Collected data:
-- -- --

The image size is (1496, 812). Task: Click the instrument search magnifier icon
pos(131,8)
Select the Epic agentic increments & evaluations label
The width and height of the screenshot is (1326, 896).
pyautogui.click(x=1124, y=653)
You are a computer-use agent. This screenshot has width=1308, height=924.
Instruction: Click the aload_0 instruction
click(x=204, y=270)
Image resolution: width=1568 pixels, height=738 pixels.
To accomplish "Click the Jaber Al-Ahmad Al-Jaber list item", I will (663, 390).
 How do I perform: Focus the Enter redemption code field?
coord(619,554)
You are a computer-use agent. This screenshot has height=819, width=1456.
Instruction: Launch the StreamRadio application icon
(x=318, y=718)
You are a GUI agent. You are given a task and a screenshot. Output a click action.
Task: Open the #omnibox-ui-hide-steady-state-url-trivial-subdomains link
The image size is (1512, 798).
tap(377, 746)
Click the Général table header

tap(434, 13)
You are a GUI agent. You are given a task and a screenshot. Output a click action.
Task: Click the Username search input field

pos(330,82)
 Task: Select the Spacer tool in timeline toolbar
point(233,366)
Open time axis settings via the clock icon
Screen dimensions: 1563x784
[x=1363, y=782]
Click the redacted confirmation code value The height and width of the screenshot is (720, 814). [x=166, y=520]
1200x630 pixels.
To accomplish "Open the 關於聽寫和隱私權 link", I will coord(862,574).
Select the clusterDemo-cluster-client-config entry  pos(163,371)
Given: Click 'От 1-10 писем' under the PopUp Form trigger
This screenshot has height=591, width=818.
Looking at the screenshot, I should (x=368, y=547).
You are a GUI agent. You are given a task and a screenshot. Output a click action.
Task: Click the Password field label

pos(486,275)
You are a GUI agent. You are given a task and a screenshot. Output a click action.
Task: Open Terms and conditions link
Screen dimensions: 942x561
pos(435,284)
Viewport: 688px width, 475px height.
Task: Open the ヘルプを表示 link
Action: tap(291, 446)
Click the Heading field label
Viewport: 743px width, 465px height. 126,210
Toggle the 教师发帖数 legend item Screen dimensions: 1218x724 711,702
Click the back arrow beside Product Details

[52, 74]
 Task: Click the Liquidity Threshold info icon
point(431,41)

-- -- --

* Exercise requirements
Reproduce the entries above, switching each occurrence of "GUI agent" to "desktop agent" and leaving everything else unchanged.

* Response below
The image size is (1496, 812). Task: Click the instrument search magnifier icon
pos(131,8)
Select the Epic agentic increments & evaluations label
The width and height of the screenshot is (1326, 896).
pyautogui.click(x=1124, y=653)
You are a computer-use agent. This screenshot has width=1308, height=924.
Instruction: Click the aload_0 instruction
click(x=204, y=270)
Image resolution: width=1568 pixels, height=738 pixels.
To accomplish "Click the Jaber Al-Ahmad Al-Jaber list item", I will (663, 390).
 How do I perform: Focus the Enter redemption code field?
coord(619,554)
You are a computer-use agent. This screenshot has height=819, width=1456.
Instruction: Launch the StreamRadio application icon
(x=318, y=718)
You are a desktop agent. You are given a task and a screenshot. Output a click action.
Task: Open the #omnibox-ui-hide-steady-state-url-trivial-subdomains link
The image size is (1512, 798).
tap(377, 746)
Click the Général table header

tap(434, 13)
You are a desktop agent. You are given a task and a screenshot. Output a click action.
Task: Click the Username search input field

pos(330,82)
 Task: Select the Spacer tool in timeline toolbar
point(233,366)
Open time axis settings via the clock icon
Screen dimensions: 1563x784
[x=1363, y=782]
Click the redacted confirmation code value The height and width of the screenshot is (720, 814). [x=166, y=520]
1200x630 pixels.
To accomplish "Open the 關於聽寫和隱私權 link", I will coord(862,574).
Select the clusterDemo-cluster-client-config entry  pos(163,371)
Given: Click 'От 1-10 писем' under the PopUp Form trigger
This screenshot has height=591, width=818.
Looking at the screenshot, I should (x=368, y=547).
You are a desktop agent. You are given a task and a screenshot. Output a click action.
Task: Click the Password field label

pos(486,275)
You are a desktop agent. You are given a task and a screenshot. Output a click action.
Task: Open Terms and conditions link
Screen dimensions: 942x561
pos(435,284)
Viewport: 688px width, 475px height.
Task: Open the ヘルプを表示 link
Action: tap(291, 446)
Click the Heading field label
Viewport: 743px width, 465px height. 126,210
Toggle the 教师发帖数 legend item Screen dimensions: 1218x724 711,702
Click the back arrow beside Product Details

[52, 74]
 Task: Click the Liquidity Threshold info icon
point(431,41)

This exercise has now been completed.